S’il fallait dresser un bilan final du strict point de vue éco-entomologique, les dernières suberaies que l’on pourrait considérer de bonne ou moyenne conservations correspondent à
des parcelles des secteurs suivants : Bouhachem, El-Harcha, El-Khatouat, Tazzeka.

Cinq massifs subericoles figurent parmi les SIBE (Sites d’Intérêt Biologique et Écologique) classés prioritaires. Il s’agit de :
- La forêt de Bab-Azhar, située au niveau de la zone centrale du Parc national de Tazekka, au nord-est du Moyen Atlas (Province de Taza) ;
- La forêt du Djebel Bouhachem dans le Rif (Province de Chefchaouen) ;
- La forêt d’Outka dans le pré-Rif (Province de Taounate) ;
- La forêt d’El-Harcha, sur le Plateau central (Province de Khémisset) ;
- Et ..., pour la beauté du geste, la forêt de la Maâmora, dans la région du Nord-Ouest.


Normalisation (CQFD)

« Ne dévaste pas la Terre avec la violence de tes mains. »
Antigone
(Antigone défendait les lois non écrites du devoir moral
contre la fausse justice de la raison d’État.)
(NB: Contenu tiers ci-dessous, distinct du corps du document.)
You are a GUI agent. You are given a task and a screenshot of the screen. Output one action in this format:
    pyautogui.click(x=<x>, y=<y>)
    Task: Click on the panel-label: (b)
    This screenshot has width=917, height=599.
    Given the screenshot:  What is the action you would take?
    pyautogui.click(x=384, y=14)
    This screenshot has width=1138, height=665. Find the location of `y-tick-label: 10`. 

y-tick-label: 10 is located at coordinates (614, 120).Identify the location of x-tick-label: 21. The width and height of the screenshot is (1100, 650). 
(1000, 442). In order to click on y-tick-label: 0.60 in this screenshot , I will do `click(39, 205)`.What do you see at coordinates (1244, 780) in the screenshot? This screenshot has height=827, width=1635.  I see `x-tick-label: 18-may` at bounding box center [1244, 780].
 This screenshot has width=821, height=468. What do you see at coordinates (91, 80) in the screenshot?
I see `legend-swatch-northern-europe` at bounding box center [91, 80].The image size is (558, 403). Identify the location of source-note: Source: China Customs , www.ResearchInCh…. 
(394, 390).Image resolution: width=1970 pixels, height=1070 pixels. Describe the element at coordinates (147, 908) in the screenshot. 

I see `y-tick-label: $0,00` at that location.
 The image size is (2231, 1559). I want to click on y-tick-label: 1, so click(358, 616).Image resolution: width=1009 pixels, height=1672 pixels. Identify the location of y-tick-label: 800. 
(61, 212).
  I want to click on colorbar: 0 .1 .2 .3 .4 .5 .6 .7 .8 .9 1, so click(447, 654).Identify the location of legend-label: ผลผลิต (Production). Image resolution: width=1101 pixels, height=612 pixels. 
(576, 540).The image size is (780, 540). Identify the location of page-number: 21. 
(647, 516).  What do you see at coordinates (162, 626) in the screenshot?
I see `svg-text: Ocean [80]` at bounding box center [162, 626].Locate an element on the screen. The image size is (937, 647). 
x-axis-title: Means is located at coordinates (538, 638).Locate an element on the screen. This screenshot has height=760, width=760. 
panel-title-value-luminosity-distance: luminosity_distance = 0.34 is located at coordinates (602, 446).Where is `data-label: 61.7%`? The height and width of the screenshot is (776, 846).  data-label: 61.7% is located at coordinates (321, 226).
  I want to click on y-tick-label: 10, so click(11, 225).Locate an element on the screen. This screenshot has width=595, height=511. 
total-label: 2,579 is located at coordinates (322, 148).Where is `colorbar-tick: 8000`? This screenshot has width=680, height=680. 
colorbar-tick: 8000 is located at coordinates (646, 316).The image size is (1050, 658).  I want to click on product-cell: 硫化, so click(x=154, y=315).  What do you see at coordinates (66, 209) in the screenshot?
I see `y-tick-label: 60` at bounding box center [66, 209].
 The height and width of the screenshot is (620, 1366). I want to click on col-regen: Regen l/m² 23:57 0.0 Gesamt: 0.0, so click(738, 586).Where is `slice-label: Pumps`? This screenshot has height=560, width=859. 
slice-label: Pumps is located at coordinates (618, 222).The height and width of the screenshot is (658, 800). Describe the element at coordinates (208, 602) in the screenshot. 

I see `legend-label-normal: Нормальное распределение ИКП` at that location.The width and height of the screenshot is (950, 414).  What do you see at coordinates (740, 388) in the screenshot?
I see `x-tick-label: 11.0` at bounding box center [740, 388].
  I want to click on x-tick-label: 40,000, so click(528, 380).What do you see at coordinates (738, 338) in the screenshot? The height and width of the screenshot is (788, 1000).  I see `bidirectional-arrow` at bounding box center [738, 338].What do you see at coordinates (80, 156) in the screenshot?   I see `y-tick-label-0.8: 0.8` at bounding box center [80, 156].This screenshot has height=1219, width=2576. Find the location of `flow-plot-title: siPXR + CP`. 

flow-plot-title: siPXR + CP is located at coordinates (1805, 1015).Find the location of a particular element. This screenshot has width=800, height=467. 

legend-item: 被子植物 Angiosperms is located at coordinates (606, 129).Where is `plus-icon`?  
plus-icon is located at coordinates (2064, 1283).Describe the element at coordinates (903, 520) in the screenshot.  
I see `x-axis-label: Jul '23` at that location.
 « Longtemps il y eut, au cœur de la forêt de Chênes-liège de la Maâmora (au Maroc), une parcelle pas comme les autres, belle avec de grands arbres vigoureux au feuillage tombant jusqu'au sol, avec un sous-bois verdoyant et touffu, avec de jeunes Chênes prêts à assurer la relève. Cette « chasse royale » ex-chasse résidentielle délimitée par Lyautey, enclose et fort bien gardée, était exempte d'animaux brouteurs, de riverains coupeurs, de forestiers déliégeurs et même de souverains chasseurs. Un chercheur - qui est devenu depuis rédacteur en chef du
Courrier - s'est servi de ce témoin pour affirmer dans ses publications que la Maâmora devait son allure délabrée et sa durabilité nulle très peu aux Insectes et beaucoup à des causes anthropiques : surpâturage et surexploitation.
Réunis à Salé du 26 au 29 octobre 1998, les participants au IIe Meeting du groupe « Protection intégrée des forêts de Chêne » de l'Organisation internationale de lutte biologique (OILB) se devaient de se fixer cette réserve comme but de leur excursion. Laquelle leur offrit le spectacle d'un terrain « aménagé » : déboisé, labouré, avec des restes de Maïs, sillonné de routes goudronnées. Et aussi parsemé de détritus, aux arbres restants déliégés, ébranchés, au sous-bois chétif. Avec des traces de bétail, de roues, d'abattage de petit gibier. Entre-temps, expliquèrent les accompagnateurs locaux, Sa Majesté le Roi avait offert ce terrain à un « émir saoudien » friand de chasse, lequel serait venu quelquefois abattre quelques-unes des Gazelles Oryx qu'il y avait fait élever. Sinon, en dehors de ces périodes de tir et de bruits de moteurs de 4 x 4 et d'hélicoptère, la Maâmora, en ce lieu, est devenue normale. CQFD. »
(Le Courrier de l’environnement de l’INRA n°36, mars 1999.)